[Stored records]
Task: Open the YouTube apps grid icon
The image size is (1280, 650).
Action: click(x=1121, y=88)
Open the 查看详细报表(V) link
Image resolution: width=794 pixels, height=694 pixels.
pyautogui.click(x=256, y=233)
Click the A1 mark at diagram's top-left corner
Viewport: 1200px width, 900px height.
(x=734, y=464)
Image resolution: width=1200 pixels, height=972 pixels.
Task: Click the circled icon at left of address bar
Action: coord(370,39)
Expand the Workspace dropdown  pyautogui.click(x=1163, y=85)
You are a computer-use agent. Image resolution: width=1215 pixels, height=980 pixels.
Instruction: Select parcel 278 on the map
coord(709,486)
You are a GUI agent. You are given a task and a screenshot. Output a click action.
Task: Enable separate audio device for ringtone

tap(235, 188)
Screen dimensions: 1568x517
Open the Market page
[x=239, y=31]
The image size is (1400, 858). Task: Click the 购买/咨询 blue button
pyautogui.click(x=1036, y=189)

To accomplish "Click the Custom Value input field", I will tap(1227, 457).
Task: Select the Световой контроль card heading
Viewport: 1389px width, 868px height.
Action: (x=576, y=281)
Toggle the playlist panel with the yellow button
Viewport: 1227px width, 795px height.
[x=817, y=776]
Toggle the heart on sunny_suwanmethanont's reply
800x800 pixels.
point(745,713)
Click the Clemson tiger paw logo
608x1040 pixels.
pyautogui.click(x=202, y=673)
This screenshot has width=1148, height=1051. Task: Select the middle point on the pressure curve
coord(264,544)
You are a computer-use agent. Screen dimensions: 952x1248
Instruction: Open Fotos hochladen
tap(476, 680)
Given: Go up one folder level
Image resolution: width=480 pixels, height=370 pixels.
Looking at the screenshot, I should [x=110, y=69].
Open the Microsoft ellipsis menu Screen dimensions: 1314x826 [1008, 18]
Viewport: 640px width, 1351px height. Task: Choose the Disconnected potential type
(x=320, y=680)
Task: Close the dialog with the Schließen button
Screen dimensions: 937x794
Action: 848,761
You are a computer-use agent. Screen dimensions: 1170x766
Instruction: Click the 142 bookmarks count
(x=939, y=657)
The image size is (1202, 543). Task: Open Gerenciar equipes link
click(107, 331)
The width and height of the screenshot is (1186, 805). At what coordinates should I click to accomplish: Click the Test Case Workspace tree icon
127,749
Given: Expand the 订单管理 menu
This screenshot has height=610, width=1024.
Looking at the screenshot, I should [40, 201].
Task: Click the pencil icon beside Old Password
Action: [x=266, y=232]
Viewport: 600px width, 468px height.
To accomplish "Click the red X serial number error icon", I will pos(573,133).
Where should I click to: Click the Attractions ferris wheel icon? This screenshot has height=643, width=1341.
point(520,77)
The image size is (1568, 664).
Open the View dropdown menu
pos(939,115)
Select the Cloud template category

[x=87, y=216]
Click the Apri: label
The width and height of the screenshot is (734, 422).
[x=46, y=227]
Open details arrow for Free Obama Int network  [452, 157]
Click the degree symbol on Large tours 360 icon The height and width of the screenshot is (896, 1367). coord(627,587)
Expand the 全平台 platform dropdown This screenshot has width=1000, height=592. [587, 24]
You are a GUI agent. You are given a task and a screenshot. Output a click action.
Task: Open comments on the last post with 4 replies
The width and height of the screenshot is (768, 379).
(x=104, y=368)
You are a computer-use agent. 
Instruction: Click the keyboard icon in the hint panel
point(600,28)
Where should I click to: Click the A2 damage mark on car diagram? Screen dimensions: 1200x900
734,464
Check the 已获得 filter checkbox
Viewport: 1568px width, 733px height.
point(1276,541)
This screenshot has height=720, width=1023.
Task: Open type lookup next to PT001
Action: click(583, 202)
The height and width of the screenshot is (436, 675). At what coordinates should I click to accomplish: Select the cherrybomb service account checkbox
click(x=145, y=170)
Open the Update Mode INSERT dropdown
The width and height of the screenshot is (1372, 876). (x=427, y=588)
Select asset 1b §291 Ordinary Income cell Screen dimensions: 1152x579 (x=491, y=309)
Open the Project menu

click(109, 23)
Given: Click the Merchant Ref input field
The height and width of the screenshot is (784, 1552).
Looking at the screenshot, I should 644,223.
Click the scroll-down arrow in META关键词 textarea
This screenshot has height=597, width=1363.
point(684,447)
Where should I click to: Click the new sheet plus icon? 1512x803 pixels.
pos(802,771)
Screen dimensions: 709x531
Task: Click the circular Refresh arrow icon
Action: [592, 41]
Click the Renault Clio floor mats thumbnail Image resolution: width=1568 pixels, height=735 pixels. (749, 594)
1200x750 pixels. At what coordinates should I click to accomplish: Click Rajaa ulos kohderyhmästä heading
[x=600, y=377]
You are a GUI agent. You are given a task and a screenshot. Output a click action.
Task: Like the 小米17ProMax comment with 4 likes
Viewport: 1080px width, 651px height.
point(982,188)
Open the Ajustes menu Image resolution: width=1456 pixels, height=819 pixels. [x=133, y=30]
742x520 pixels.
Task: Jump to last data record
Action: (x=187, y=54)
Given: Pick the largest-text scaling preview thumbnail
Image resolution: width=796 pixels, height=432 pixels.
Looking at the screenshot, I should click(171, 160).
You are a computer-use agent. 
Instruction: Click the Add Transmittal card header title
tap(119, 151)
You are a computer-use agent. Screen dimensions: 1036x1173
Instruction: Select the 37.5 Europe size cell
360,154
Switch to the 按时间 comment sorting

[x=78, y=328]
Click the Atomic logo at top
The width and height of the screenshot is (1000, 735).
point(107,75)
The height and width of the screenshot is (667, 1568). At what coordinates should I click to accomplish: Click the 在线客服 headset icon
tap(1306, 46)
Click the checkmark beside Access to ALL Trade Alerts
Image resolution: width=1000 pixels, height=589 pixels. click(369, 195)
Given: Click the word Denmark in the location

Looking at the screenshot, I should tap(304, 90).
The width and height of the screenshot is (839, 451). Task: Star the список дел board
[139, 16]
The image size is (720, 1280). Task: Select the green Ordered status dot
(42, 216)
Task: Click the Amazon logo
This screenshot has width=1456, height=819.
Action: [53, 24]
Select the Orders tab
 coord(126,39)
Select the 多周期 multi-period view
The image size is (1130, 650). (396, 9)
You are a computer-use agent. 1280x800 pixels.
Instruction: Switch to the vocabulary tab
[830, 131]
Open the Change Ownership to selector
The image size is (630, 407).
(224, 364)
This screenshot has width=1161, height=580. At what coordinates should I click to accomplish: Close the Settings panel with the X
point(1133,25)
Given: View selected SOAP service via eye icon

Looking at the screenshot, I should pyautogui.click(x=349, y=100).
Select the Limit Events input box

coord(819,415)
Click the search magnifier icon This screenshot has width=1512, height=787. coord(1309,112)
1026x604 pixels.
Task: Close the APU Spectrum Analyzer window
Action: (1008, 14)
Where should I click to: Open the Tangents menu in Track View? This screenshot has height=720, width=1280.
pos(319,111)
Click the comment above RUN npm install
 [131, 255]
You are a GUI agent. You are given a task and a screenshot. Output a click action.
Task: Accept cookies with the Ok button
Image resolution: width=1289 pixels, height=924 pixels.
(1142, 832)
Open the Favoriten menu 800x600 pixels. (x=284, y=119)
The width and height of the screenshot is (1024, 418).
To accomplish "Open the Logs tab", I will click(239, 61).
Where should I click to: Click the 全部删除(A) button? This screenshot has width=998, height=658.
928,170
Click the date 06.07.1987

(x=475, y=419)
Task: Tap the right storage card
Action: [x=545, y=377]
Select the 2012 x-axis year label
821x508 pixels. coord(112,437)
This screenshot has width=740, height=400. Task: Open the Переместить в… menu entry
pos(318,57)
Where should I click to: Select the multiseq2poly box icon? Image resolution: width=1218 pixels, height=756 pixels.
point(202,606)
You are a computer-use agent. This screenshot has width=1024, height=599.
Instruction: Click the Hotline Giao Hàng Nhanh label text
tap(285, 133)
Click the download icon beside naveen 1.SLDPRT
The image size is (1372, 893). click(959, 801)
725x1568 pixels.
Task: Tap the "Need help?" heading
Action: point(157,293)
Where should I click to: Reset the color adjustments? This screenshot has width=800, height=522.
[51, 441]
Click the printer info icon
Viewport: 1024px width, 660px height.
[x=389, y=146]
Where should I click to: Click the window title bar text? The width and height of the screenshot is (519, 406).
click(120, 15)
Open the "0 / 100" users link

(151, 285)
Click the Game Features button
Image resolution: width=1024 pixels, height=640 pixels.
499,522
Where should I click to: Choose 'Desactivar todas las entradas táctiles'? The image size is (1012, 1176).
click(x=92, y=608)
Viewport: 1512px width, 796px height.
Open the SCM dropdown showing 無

▶ **Work task**
For this exercise, gather every line of the data that contains the word "field".

▶ **Result of this exercise**
To accomplish "Click the Custom Value input field", I will tap(1227, 457).
Given: Click the Merchant Ref input field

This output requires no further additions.